Project - New sensor principle for cooling systems
Development of methods for increasing the flexibility in individual heat pumps' power consumption.
Project start: 2013. Ended in November 2015.
Goal of the project
The project is aimed at fully developing, testing and spreadind the knowledge of the new possibilities for great energy conservations by using a new control, regulation and monitoring of refrigerating plants with natural refrigerants. The focus is on supplying evaporators with liquid and securing against liquid shocks in compressors, which is based on the application of a newly developed sensor principle; HB-WDX Control System.
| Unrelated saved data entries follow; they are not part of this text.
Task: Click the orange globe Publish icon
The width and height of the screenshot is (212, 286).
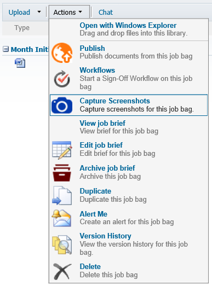Action: (62, 52)
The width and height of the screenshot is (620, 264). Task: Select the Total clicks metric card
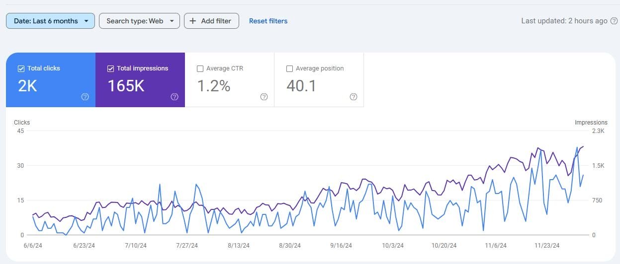50,79
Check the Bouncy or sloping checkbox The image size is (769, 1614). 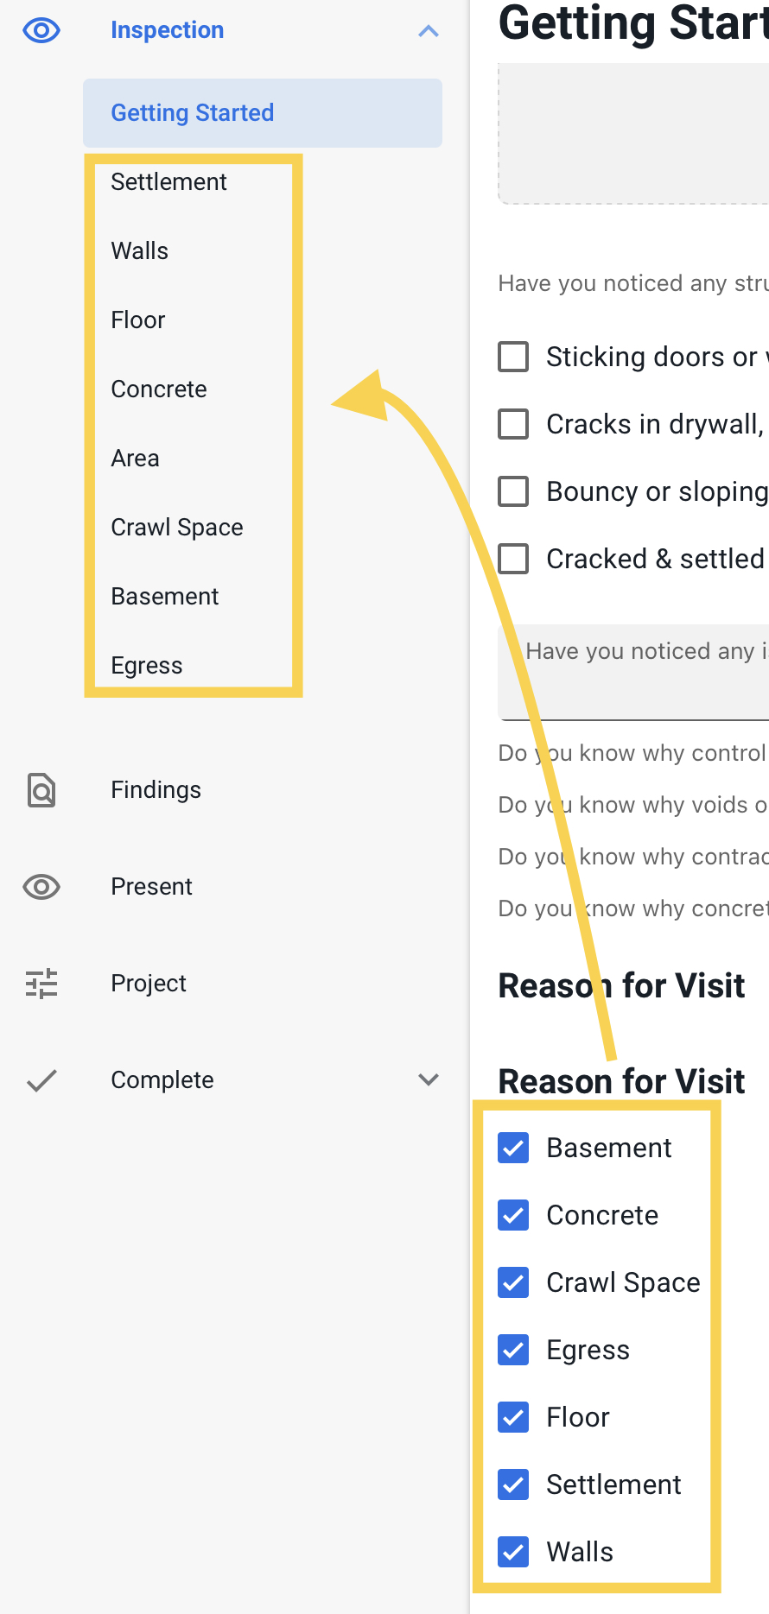tap(513, 491)
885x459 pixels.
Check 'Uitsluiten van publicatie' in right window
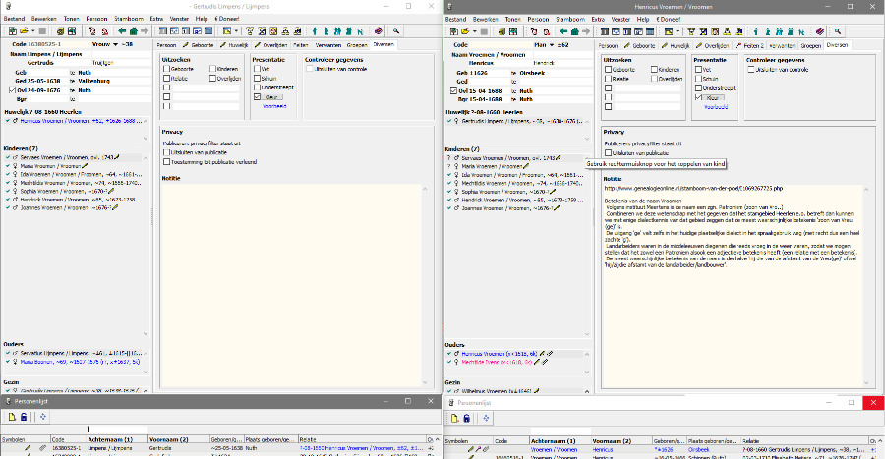click(608, 153)
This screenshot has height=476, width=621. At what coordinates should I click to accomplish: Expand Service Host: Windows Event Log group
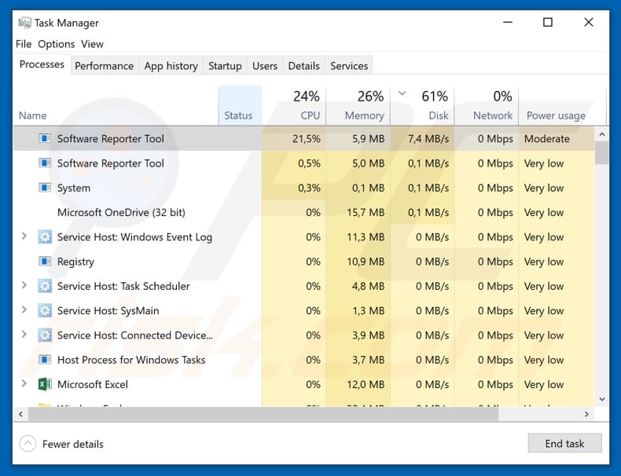click(24, 237)
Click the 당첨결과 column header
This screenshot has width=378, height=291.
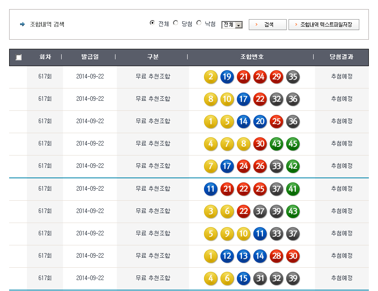click(341, 57)
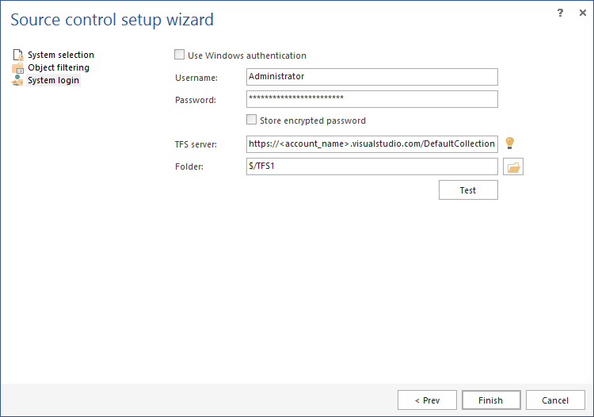
Task: Select the Object filtering step label
Action: [59, 68]
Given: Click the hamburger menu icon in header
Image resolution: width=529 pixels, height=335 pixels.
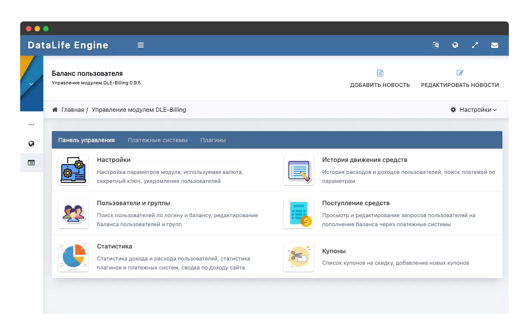Looking at the screenshot, I should [141, 45].
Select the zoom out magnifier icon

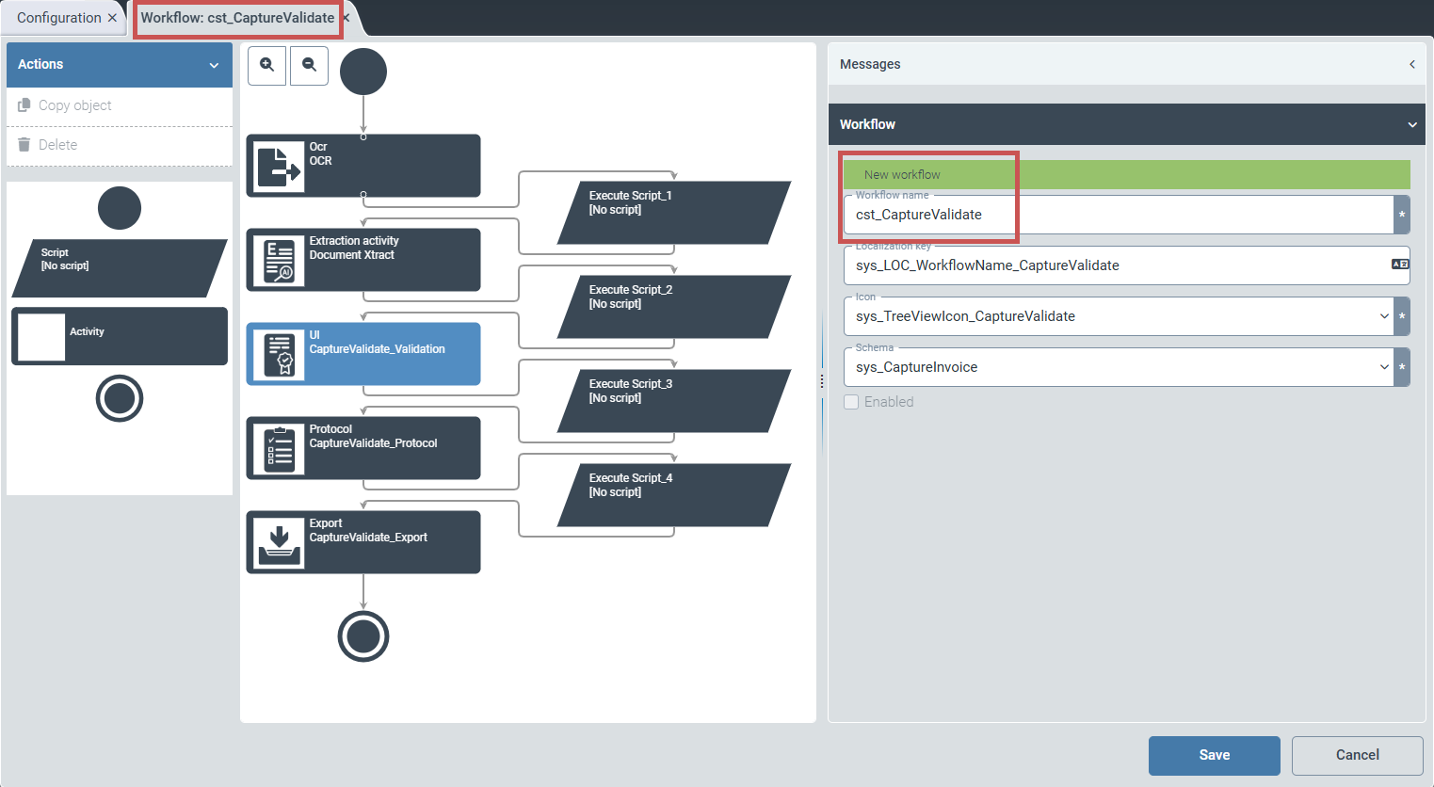309,67
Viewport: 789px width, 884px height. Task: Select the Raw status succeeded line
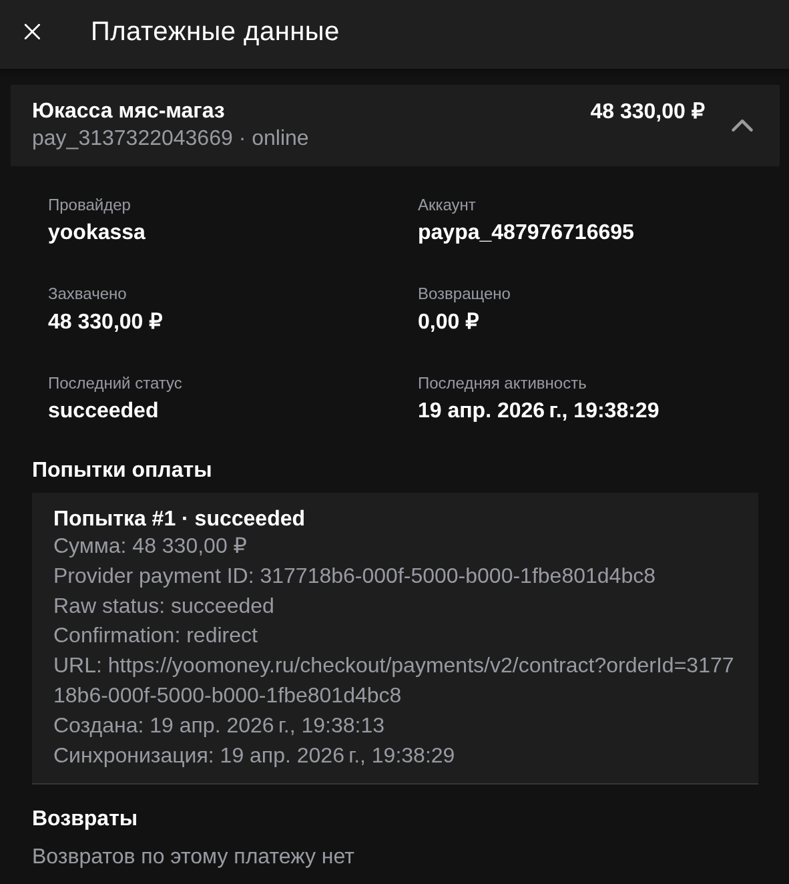tap(164, 606)
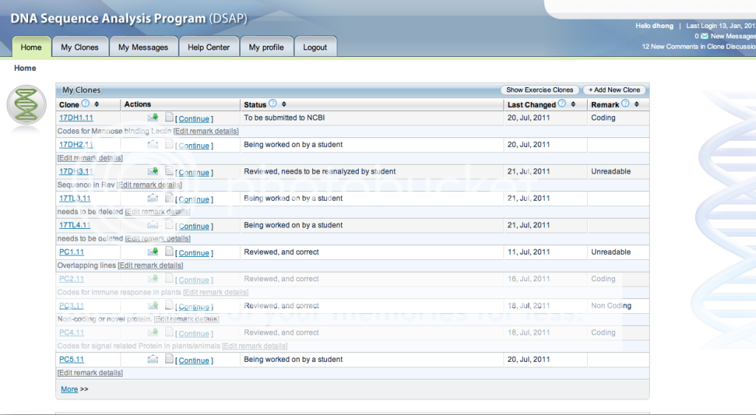Click the document icon in the 17DH2.11 row

[169, 144]

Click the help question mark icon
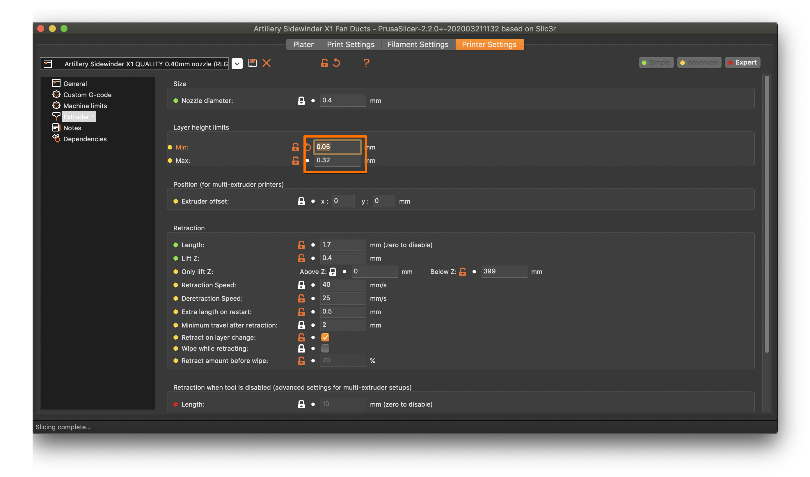[366, 63]
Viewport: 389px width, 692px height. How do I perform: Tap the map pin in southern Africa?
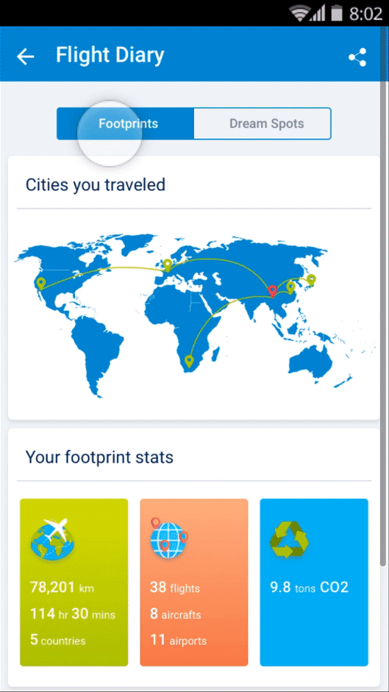click(x=189, y=361)
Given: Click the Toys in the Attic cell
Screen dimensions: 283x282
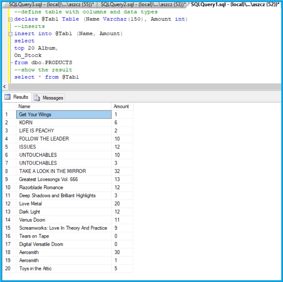Looking at the screenshot, I should click(x=64, y=268).
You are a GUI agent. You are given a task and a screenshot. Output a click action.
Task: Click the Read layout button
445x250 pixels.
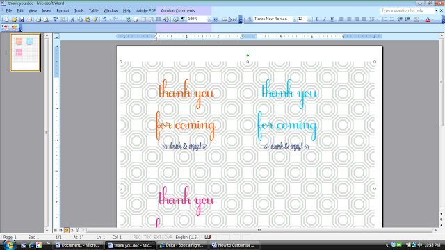pos(230,19)
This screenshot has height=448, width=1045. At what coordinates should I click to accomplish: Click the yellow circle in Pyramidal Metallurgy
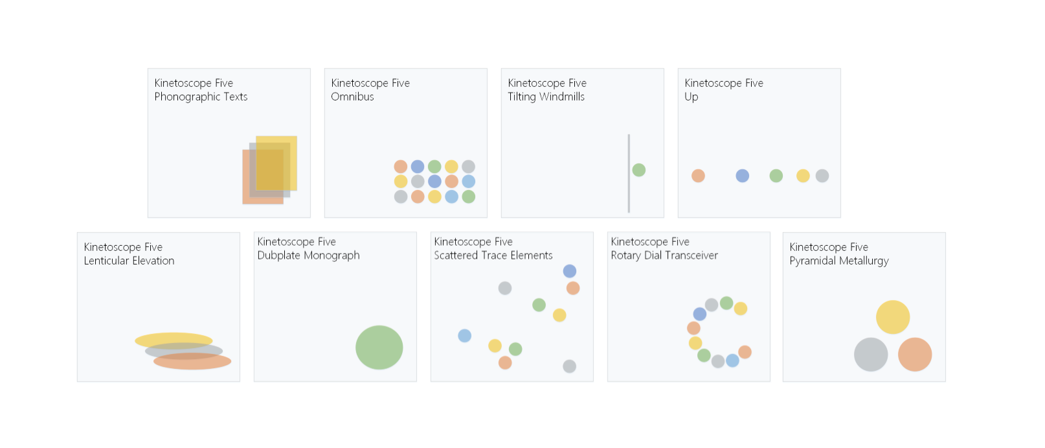(893, 317)
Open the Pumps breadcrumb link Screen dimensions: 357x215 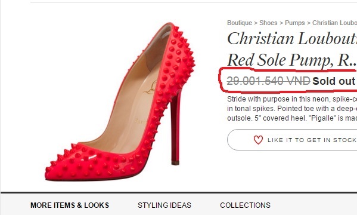294,23
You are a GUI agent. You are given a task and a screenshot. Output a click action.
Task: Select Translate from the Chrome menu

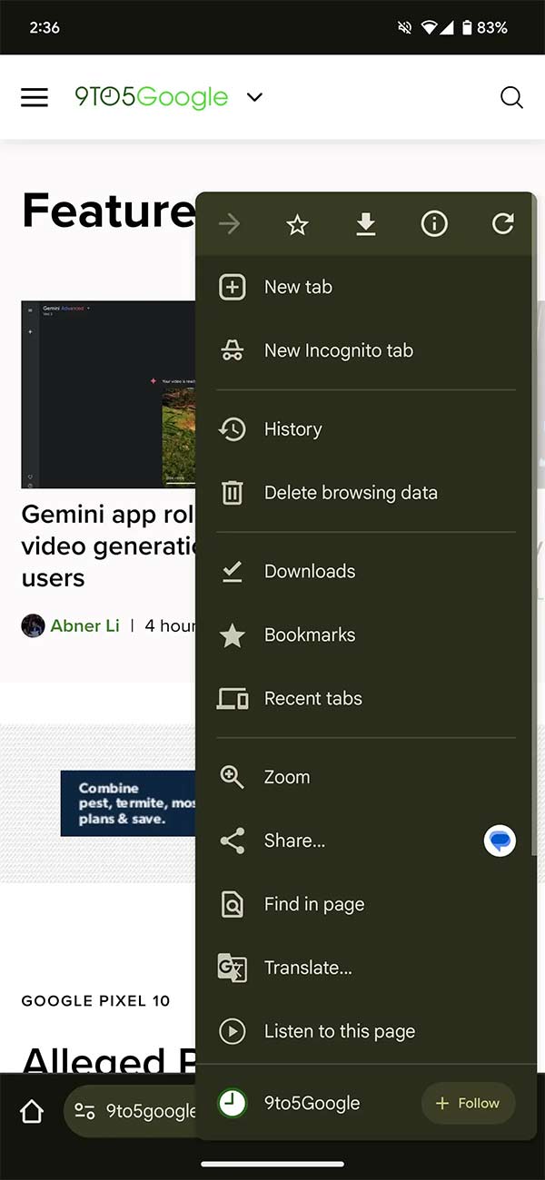pyautogui.click(x=307, y=968)
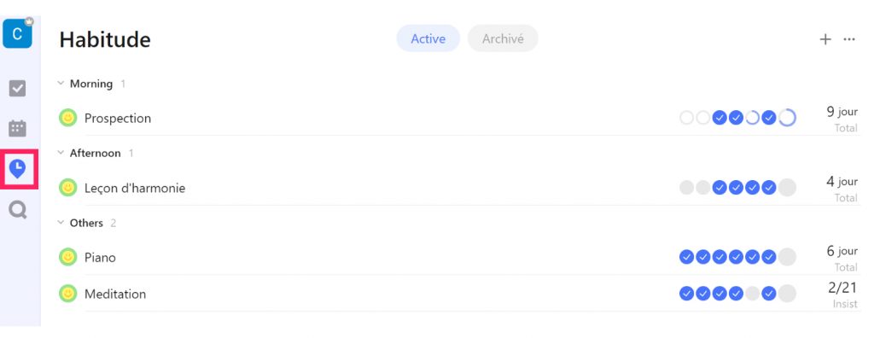Viewport: 874px width, 338px height.
Task: Click the smiley icon next to Prospection
Action: [x=67, y=118]
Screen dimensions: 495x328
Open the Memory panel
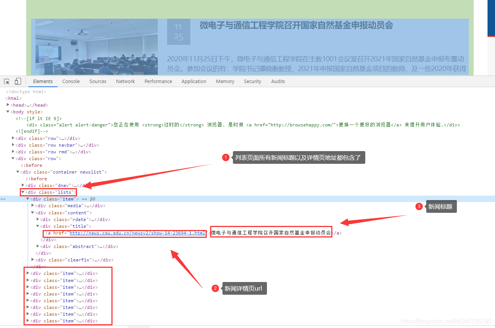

The void-fraction-sensor is developed with the purpose of registrering and calculating two-phased-flow in specific positions in the pibe systems of the cooling installations. Two-phased-flow means simultaneous flow of refrigerant in both the liquid and gas phase in arbitrarily variable size.The void-fraction-sensor is based on the measuring principle, where a change in the flow's degree of dryness (the relationship between gas and liquid phase) provides a change in the measurement of capacitance measured in [pF].
Thereby, the new void-fraction-sensor does not register the codition of the refrigerant in the outflow of a evaporator through the traditional measurement of the pressure and temperature of the refrigerant. By contrast, it registers the condition through registration and measurement of whether the refrigerant flow consists of one or two phases (liquid and gas) and the size of the two flows. With the sensor follows an electronic PC-configurable controller, which calibrates and handles the signal of the sensor used for management, regulation and monitoring the refrigerating plants.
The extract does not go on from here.